Lymington - History

History

The earliest settlement in the Lymington area was around the Iron Age hill fort known today as Buckland Rings. The hill and ditches of this fort still remain, and an archaeological excavation of part of the Walls was carried out there in 1935. It has been dated to around the sixth century BC. There is also another supposed Iron Age site at nearby Ampress Hole. Evidence for later settlement (as opposed to occupation) however is sparse before Domesday. Lymington itself began as an Anglo-Saxon village. The Jutes arrived in what is now South West Hampshire from the Isle of Wight in the 6th century and founded a settlement called limentun . The Old English word tun means a farm or hamlet whilst limen is derived from the Ancient British word *lemanos meaning elm-tree.

The town is recorded in the Domesday book of 1086 as "Lentune". About 1200 the lord of the manor, William de Redvers created the borough of New Lymington around the present quay and High Street whilst Old Lymington comprised the rest of the parish. He gave the town its first charter and the right to hold a market. The town became a Parliamentary Borough in 1585 returning two MPs until 1832 when its electoral base was expanded. Lymington continued to return two MPs until the Second Reform Act of 1867 when its representation was reduced to one. On the passage of the Redistribution of Seats Act 1885 Lymington's parliamentary representation was merged with the New Forest Division.

From the Middle Ages to the nineteenth century Lymington was famous for making salt. Saltworks comprised almost a continuous belt along the coast toward Hurst Spit.

In the eighteenth and early nineteenth century Lymington possessed a military depot that included a number of foreign troops - mostly artillery but including several militia regiments. At the time of the Napoleonic Wars the King's German Legion was based here.

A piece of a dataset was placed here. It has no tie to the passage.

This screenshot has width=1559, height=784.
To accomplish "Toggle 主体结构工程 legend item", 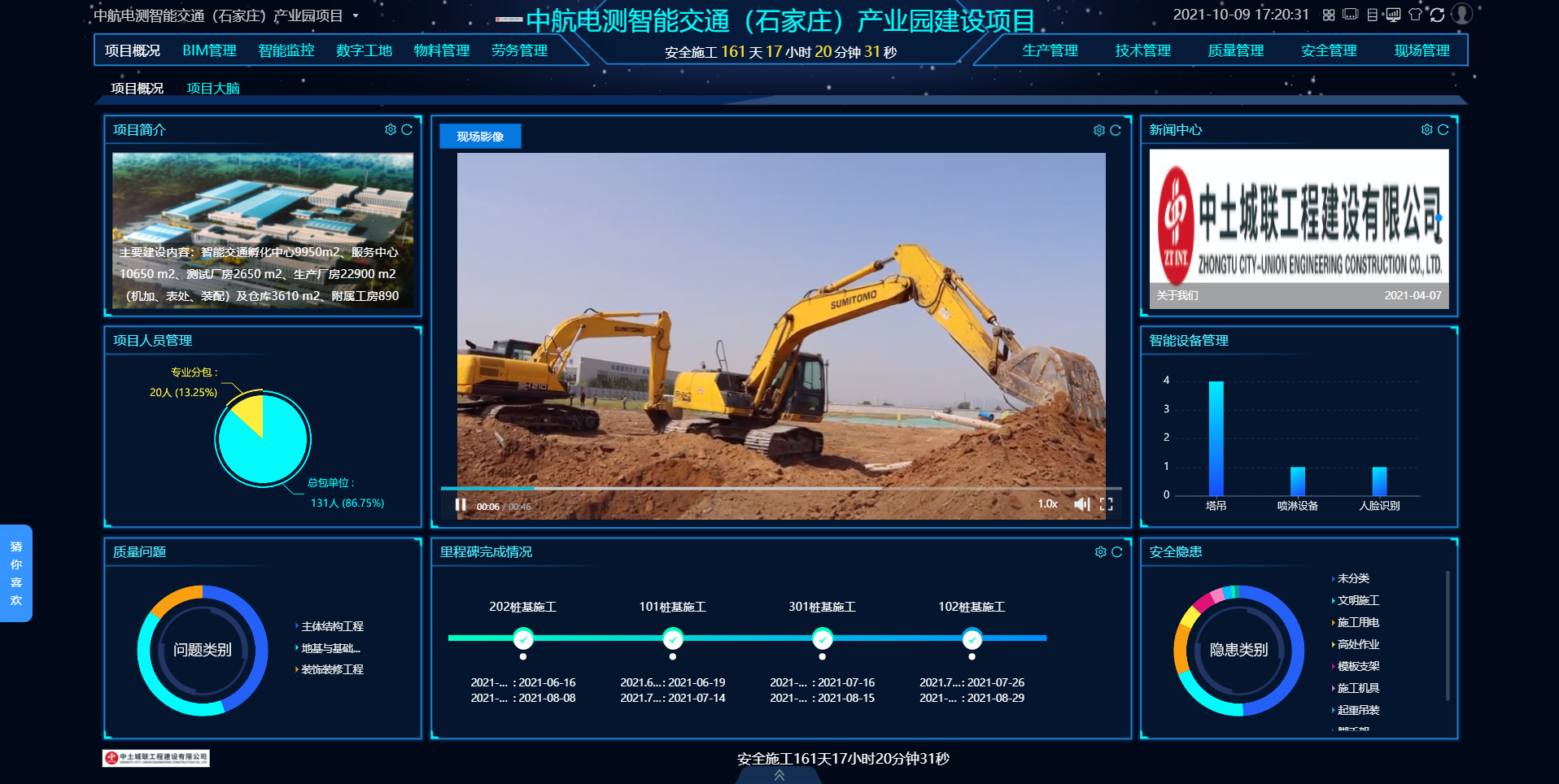I will pos(332,626).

As well as Germans and Dutch, there were French émigrés and French regiments were raised to take part in the ill fated Quiberon Invasion of France (1795), from which few returned (contrast the Battle of Quiberon Bay, or Bataille des Cardinaux, a 1759 victory).

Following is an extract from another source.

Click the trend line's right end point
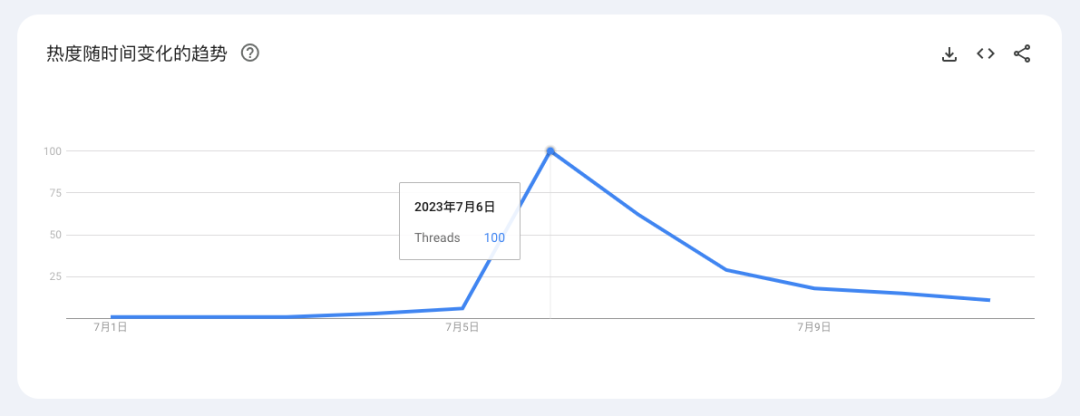Screen dimensions: 1080x416 [989, 300]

From the early nineteenth century it had a thriving shipbuilding industry, particularly associated with Thomas Inman the builder of the schooner Alarm, which famously raced the American yacht America in 1851. Much of the town centre is Victorian and Georgian, with narrow cobbled streets, giving an air of quaintness. The wealth of the town at the time is represented in its architecture.

Lymington particularly promotes stories about its smuggling history; there are unproven stories that under the High Street are smugglers' tunnels that run from the old inns to the town quay.

Lymington was one of the boroughs reformed by the Municipal Corporations Act 1835. In addition to the original town, 1932 saw a major expansion of the borough, to add Milton (previously an urban district) and the parishes of Milford on Sea and Pennington, and parts of other parishes, from Lymington Rural District - this extended the borough west along the coast to the border with Christchurch.

Under the Local Government Act 1972 the borough of Lymington was abolished on April 1, 1974, becoming an unparished area in the district of New Forest, with Charter Trustees. The area was subsequently parished as the four parishes of New Milton, Lymington and Pennington, Milford-on-Sea and Hordle.